* GOAL: Rewrite the entries below as a numbered list, with one number per line and all blank lines dropped.
** START **
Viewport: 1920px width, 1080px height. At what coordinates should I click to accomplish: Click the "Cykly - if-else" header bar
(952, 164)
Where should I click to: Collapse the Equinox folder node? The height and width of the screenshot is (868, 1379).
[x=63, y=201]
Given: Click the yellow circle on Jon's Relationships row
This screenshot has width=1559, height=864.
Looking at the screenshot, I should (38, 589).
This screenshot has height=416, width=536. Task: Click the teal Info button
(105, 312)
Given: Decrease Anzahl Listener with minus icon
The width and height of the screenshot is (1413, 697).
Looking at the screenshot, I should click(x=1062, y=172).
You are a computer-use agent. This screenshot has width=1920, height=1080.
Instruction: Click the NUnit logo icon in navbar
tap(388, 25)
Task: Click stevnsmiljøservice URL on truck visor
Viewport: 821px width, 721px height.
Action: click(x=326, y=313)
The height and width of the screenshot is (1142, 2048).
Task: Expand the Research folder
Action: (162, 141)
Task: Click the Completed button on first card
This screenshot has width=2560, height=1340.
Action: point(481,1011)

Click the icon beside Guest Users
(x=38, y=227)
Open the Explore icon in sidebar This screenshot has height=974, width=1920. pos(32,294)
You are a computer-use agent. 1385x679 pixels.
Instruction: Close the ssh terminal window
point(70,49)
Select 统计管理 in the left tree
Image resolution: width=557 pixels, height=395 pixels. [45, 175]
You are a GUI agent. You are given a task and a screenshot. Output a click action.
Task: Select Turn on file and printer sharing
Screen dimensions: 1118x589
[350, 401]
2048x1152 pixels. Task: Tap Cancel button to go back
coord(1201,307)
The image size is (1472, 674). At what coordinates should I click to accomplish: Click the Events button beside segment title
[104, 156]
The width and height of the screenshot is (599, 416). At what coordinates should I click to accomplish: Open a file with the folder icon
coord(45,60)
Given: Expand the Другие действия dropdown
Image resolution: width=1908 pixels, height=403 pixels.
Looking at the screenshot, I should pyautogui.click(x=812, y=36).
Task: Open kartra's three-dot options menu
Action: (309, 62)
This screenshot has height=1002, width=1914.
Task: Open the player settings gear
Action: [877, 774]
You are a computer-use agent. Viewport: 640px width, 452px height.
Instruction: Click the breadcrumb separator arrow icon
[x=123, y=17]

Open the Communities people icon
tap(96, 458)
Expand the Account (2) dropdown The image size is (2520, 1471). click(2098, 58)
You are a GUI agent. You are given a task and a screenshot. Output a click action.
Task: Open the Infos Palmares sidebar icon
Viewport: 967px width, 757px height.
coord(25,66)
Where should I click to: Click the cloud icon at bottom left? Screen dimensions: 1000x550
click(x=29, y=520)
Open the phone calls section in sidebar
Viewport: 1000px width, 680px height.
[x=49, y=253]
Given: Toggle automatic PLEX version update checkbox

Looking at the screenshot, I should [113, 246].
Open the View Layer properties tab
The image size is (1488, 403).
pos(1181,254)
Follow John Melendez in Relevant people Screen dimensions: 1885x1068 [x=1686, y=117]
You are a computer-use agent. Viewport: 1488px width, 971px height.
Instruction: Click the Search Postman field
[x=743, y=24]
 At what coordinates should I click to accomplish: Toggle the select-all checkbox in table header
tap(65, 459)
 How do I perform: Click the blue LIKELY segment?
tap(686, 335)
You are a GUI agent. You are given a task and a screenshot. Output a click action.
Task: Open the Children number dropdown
** END **
* EXERCISE SOLUTION:
1. Viewport: 1920px width, 1080px height. At what coordinates should I click to accomplish: Click the "Cykly - if-else" header bar
2. (952, 164)
3. Where should I click to: Collapse the Equinox folder node? The height and width of the screenshot is (868, 1379).
4. [x=63, y=201]
5. Given: Click the yellow circle on Jon's Relationships row
6. This screenshot has width=1559, height=864.
7. Looking at the screenshot, I should (38, 589).
8. This screenshot has height=416, width=536. Task: Click the teal Info button
9. (105, 312)
10. Given: Decrease Anzahl Listener with minus icon
11. The width and height of the screenshot is (1413, 697).
12. Looking at the screenshot, I should click(x=1062, y=172).
13. You are a computer-use agent. This screenshot has width=1920, height=1080.
14. Instruction: Click the NUnit logo icon in navbar
15. tap(388, 25)
16. Task: Click stevnsmiljøservice URL on truck visor
17. Viewport: 821px width, 721px height.
18. Action: click(x=326, y=313)
19. The height and width of the screenshot is (1142, 2048).
20. Task: Expand the Research folder
21. Action: (162, 141)
22. Task: Click the Completed button on first card
23. This screenshot has width=2560, height=1340.
24. Action: point(481,1011)
25. Click the icon beside Guest Users
26. (x=38, y=227)
27. Open the Explore icon in sidebar This screenshot has height=974, width=1920. pos(32,294)
28. You are a computer-use agent. 1385x679 pixels.
29. Instruction: Close the ssh terminal window
30. point(70,49)
31. Select 统计管理 in the left tree
32. Image resolution: width=557 pixels, height=395 pixels. [45, 175]
33. You are a GUI agent. You are given a task and a screenshot. Output a click action.
34. Task: Select Turn on file and printer sharing
35. Screen dimensions: 1118x589
36. [350, 401]
37. 2048x1152 pixels. Task: Tap Cancel button to go back
38. coord(1201,307)
39. The image size is (1472, 674). At what coordinates should I click to accomplish: Click the Events button beside segment title
40. [104, 156]
41. The width and height of the screenshot is (599, 416). At what coordinates should I click to accomplish: Open a file with the folder icon
42. coord(45,60)
43. Given: Expand the Другие действия dropdown
44. Image resolution: width=1908 pixels, height=403 pixels.
45. Looking at the screenshot, I should pyautogui.click(x=812, y=36).
46. Task: Open kartra's three-dot options menu
47. Action: (309, 62)
48. This screenshot has height=1002, width=1914.
49. Task: Open the player settings gear
50. Action: [877, 774]
51. You are a computer-use agent. Viewport: 640px width, 452px height.
52. Instruction: Click the breadcrumb separator arrow icon
53. [x=123, y=17]
54. Open the Communities people icon
55. tap(96, 458)
56. Expand the Account (2) dropdown The image size is (2520, 1471). click(2098, 58)
57. You are a GUI agent. You are given a task and a screenshot. Output a click action.
58. Task: Open the Infos Palmares sidebar icon
59. Viewport: 967px width, 757px height.
60. coord(25,66)
61. Where should I click to: Click the cloud icon at bottom left? Screen dimensions: 1000x550
62. click(x=29, y=520)
63. Open the phone calls section in sidebar
64. Viewport: 1000px width, 680px height.
65. [x=49, y=253]
66. Given: Toggle automatic PLEX version update checkbox
67. Looking at the screenshot, I should [113, 246].
68. Open the View Layer properties tab
69. The image size is (1488, 403).
70. pos(1181,254)
71. Follow John Melendez in Relevant people Screen dimensions: 1885x1068 [x=1686, y=117]
72. You are a computer-use agent. Viewport: 1488px width, 971px height.
73. Instruction: Click the Search Postman field
74. [x=743, y=24]
75.  At what coordinates should I click to accomplish: Toggle the select-all checkbox in table header
76. tap(65, 459)
77.  How do I perform: Click the blue LIKELY segment?
78. tap(686, 335)
79. You are a GUI agent. You are given a task and a screenshot. Output a click action.
80. Task: Open the Children number dropdown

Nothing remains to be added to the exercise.